Hi Senthil, thanks for the kind reply.
It seems like you are quite comfortable with C++.
I am, though I'm lagging behind the latest standard (I have given up actively keeping up after C++14, now I just look up what I need).
Boost.Asio and .Beast are inherently advanced topics. The examples use quite advanced C++ knowledge.
To be honest it didn't felt like they are. For the Asio and Beast _implementers_, sure, but the user code of the smallest examples felt relatively simple (though perhaps with a few tricks here and there I didn't know about std::enable_shared_from_this for instance). But if I'm mistaken, and Asio and Beast require advanced knowledge from the _user_, that's a… let's say a significant disadvantage.
1. ASIO: https://www.boost.org/doc/libs/1_79_0/doc/html/boost_asio.html
Looking it up right now, thanks.
2. Beast: Watch this video https://youtu.be/7FQwAjELMek at the bottom of the tutorials page https://www.boost.org/doc/libs/1_80_0/libs/beast/doc/html/beast/examples.htm.... This video was a turning point for me.
I've watched it too. It did help a bit, though not as much as I'd hope. One little thing however felt positively alarming: https://www.youtube.com/watch?v=7FQwAjELMek&t=2888s """ Write as much code as you can. The more you'll write the better you'll get […]""" As a general advice to anyone learning to program, sure. But so much effort to use an _HTTP library_? That's backwards. To the extent possible, the onus is on the _author_ to make user's life as easy as possible, it's just a better use of our collective cognitive resources. But maybe he was referring to deeper concepts like asynchronous operations, and for such transferable skills I do agree we users should invest time.
3. If you would like interactive help, join the #beast channel of the cpplang slack https://cppalliance.org/slack/. They are very kind and super helpful.
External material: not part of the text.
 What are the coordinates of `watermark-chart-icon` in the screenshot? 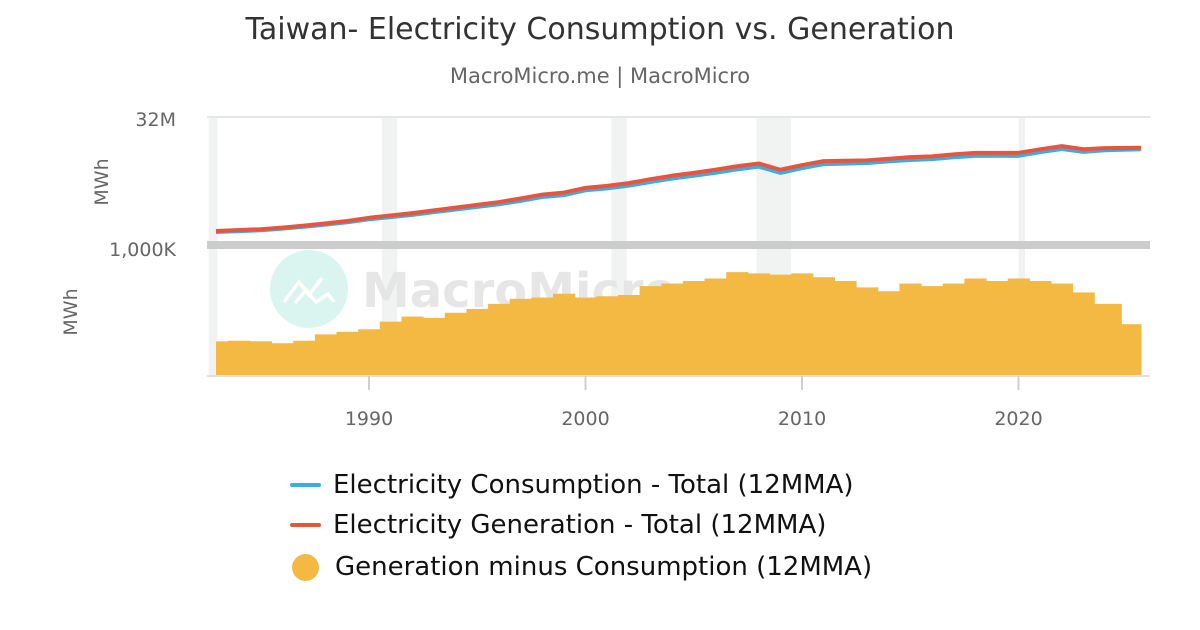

I'll check it out if I can, thanks. In the mean time I have one remaining question: For the application I'm currently writing, I survived until now with just replying immediately: get request, build respond, send, done. Soon however I will need to wait for messages across the internet to build my responses. Which is a bit of a problem. I've just tested adding an active sleep for several seconds in my user-side respond() function, and noticed it effectively blocked further requests (there was no concurrent requests). What I need is a way for the user-code to yield, and then resume later when it has the info it needs to build the response. Is there a quick answer to that, or is this a "no royal road to Asio" situation? Loup.